What is expected: Retype precisely the section of the data that starts at the line containing "Switch to the Tracking tab" and runs to its final line, ends included.

╭─ Material shown

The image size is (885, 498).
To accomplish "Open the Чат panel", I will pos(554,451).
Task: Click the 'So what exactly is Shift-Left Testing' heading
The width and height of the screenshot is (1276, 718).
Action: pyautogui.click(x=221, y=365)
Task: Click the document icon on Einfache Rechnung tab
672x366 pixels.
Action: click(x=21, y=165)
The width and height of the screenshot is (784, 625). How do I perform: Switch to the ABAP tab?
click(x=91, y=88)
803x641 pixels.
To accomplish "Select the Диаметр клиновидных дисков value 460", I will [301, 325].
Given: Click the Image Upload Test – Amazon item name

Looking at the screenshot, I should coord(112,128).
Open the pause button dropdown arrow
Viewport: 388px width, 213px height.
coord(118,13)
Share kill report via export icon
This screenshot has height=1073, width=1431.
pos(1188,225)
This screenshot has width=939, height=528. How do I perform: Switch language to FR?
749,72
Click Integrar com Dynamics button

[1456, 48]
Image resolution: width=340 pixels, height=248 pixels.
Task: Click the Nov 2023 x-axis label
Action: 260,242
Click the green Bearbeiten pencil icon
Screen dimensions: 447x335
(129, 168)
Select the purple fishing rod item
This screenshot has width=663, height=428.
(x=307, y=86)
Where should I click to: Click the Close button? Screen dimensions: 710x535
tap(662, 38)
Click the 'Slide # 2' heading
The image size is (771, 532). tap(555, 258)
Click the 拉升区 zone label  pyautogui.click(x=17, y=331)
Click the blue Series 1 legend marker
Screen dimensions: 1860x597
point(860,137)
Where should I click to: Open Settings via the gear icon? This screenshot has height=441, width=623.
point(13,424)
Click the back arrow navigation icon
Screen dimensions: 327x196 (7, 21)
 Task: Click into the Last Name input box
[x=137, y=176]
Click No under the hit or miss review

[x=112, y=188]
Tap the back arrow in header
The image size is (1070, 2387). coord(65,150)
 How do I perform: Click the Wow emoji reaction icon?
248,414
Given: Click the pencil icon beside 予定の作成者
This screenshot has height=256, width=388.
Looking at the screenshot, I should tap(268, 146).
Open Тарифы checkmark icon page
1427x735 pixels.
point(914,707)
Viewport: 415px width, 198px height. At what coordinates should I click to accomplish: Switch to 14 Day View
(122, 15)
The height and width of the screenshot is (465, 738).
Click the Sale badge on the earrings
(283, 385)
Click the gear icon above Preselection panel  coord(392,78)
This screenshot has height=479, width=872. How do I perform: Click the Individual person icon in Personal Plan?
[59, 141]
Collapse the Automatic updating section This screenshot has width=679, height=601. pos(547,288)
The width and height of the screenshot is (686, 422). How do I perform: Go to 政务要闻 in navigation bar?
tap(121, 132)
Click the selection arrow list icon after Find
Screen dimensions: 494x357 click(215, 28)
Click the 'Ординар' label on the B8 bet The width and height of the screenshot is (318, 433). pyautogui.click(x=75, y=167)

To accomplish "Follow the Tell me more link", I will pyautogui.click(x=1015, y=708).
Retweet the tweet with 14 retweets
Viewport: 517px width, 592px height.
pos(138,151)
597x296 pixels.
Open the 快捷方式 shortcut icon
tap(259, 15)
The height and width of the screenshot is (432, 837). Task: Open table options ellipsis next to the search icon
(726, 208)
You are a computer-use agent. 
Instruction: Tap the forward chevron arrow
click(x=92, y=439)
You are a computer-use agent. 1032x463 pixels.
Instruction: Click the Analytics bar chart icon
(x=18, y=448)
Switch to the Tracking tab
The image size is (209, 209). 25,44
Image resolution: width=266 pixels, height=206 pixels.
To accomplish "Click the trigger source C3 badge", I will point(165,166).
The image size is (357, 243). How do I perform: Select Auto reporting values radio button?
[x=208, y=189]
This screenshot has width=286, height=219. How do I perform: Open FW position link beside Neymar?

╰─

Response area:
Switch to the Tracking tab
The image size is (209, 209). 25,44
Image resolution: width=266 pixels, height=206 pixels.
To accomplish "Click the trigger source C3 badge", I will point(165,166).
The image size is (357, 243). How do I perform: Select Auto reporting values radio button?
[x=208, y=189]
This screenshot has width=286, height=219. How do I perform: Open FW position link beside Neymar?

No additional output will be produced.